TODO: keep reviewing these?

In [None]:
phrases = load_phrases('other_finding')

In [None]:
phrases = [
    'blunt', # Lungs
    'elevation',  # hemidiaphragm elevation
    'bronchospasm', # None
    'asthma', # None
    'interstitial markings', # Lungs
    'plaque', # Lungs
    'osteophytosis', # None
    'aortic disease', # heart or lungs
    'bronchiolitis', # Lungs
    'thickening',
    'cephalization',
    'aspiration',
    'bullae',
    'contusion',
    'atherosclero',
    'osteopenia',
    'metastasis',
    'granuloma',
    'pneumomediastinum',
    'pneumoperitoneum',
    'osteodystrophy',
    'cuffing',
    'irregular lucency',
    'inflam',
    'fissure',
    'prominen',
    'kyphosis',
    'defib',
    'bullet',
    'reticula',
    'thoracentesis',
    'bronchitis',
    'volume loss',
    'deformity',
    'hemorrhage',
    'hematoma',
    'radiopaque',
    'aerophagia',
    'arthropathy',
    'tracheostomy',
]

In [None]:
idx = 9
# regex_phrases = '|'.join(phrases)
regex_phrases = phrases[idx]
print(regex_phrases)
samples = list(df_sentences[df_sentences['sentences'].str.contains(regex_phrases)]['sentences'])
len(samples)

In [None]:
samples

#### Gather

In [None]:
regex_organ_labeler = OrganLabeler(
    mentions_other=regex_mentions_other,
    mentions_heart=regex_mentions_heart,
    mentions_lungs=regex_mentions_lungs,
)

### Label all organs

In [None]:
%run ../jsrt.py
%run ../common.py

In [None]:
ORGAN_BACKGROUND, ORGAN_HEART, ORGAN_LEFT_LUNG, ORGAN_RIGHT_LUNG

In [None]:
# ORGAN_LABELER = chexpert_organ_labeler
ORGAN_LABELER = regex_organ_labeler

In [None]:
WRONG_ONES = defaultdict(list)

def find_organs(sample):
    background = heart = right_lung = left_lung = 0

    if ORGAN_LABELER.mentions_other(sample):
        background = heart = right_lung = left_lung = 1
    else:
        heart = ORGAN_LABELER.mentions_heart(sample)
        left_lung, right_lung = ORGAN_LABELER.mentions_lungs(sample)

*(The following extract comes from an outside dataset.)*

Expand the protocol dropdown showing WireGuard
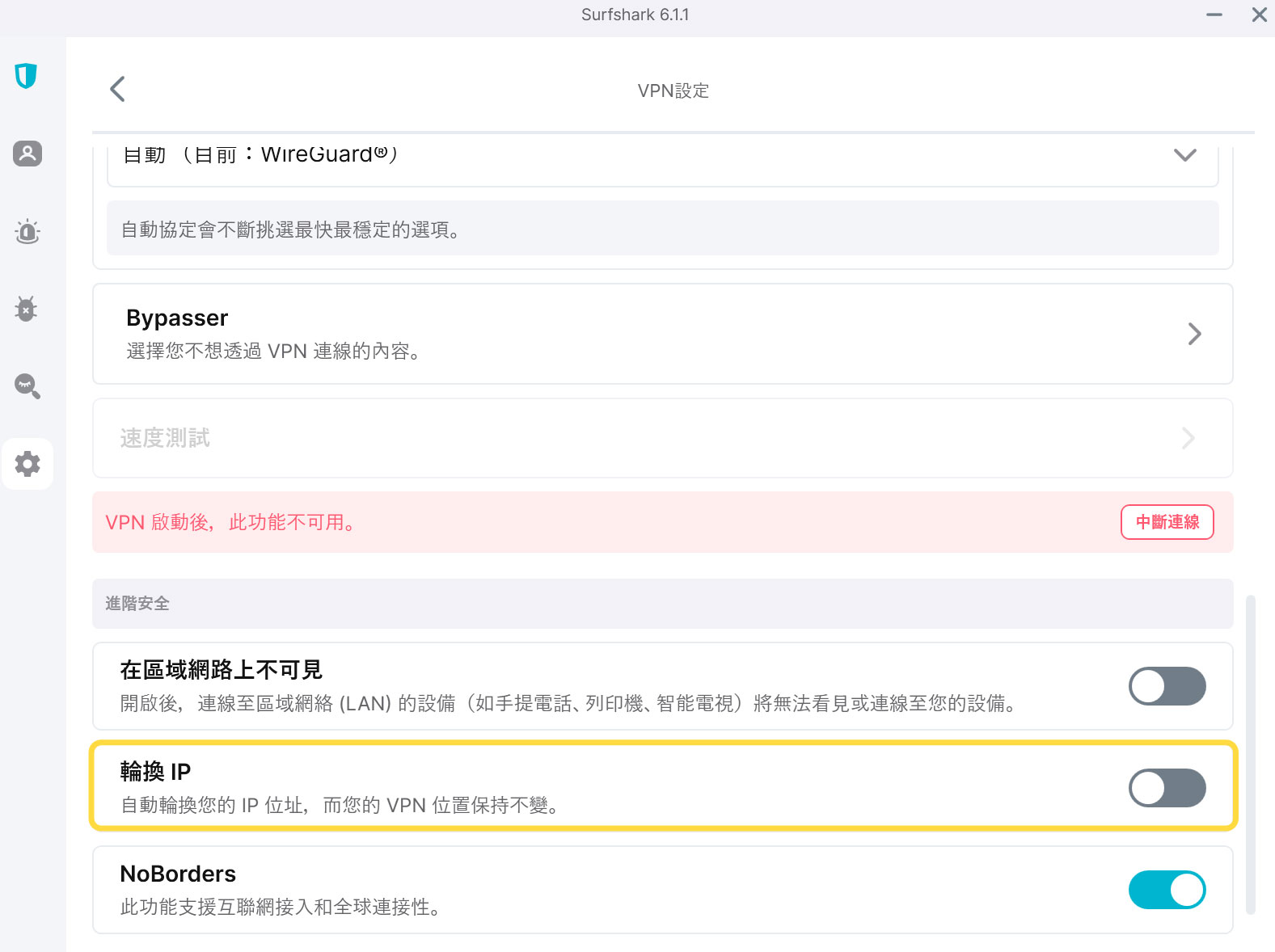1275x952 pixels. pos(1184,155)
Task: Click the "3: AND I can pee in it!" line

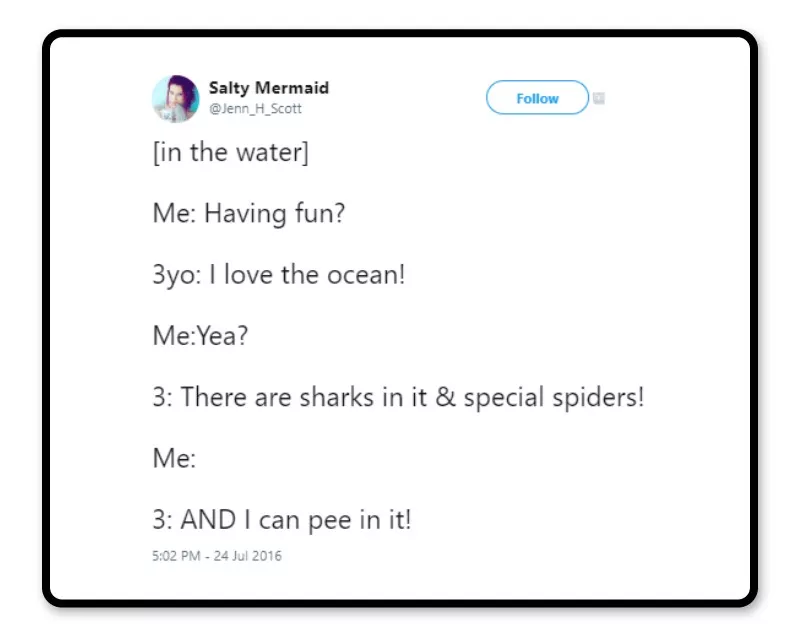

    if background + heart + right_lung + left_lung == 0:
        WRONG_ONES['all-empty'].append(sample.name)
        # If nothing is identified, set all to 1
        background = heart = right_lung = left_lung = 1

    sample[ORGAN_BACKGROUND] = background
    sample[ORGAN_HEART] = heart
    sample[ORGAN_RIGHT_LUNG] = right_lung
    sample[ORGAN_LEFT_LUNG] = left_lung
    
    return sample

In [None]:
%%time

df_sentences_2 = df_sentences.apply(find_organs, axis=1)
df_sentences_2.head()

####  Review empty ones

In [None]:
[(k, len(v)) for k, v in WRONG_ONES.items()]

In [None]:
a = WRONG_ONES['all-empty']
sample = df_sentences.iloc[a]
len(sample)

In [None]:
sample['appearances'].sum(), df_sentences['appearances'].sum()

In [None]:
sample.sort_values('appearances', ascending=False).head(40)

In [None]:
df_sentences.iloc[1056]['sentences']

In [None]:
columns = ['sentences'] + JSRT_ORGANS
sentences_and_organs = df_sentences_2[columns]
sentences_and_organs.head()

In [None]:
fpath = os.path.join(REPORTS_DIR, 'sentences_with_organs.csv')
sentences_and_organs.to_csv(fpath, index=False)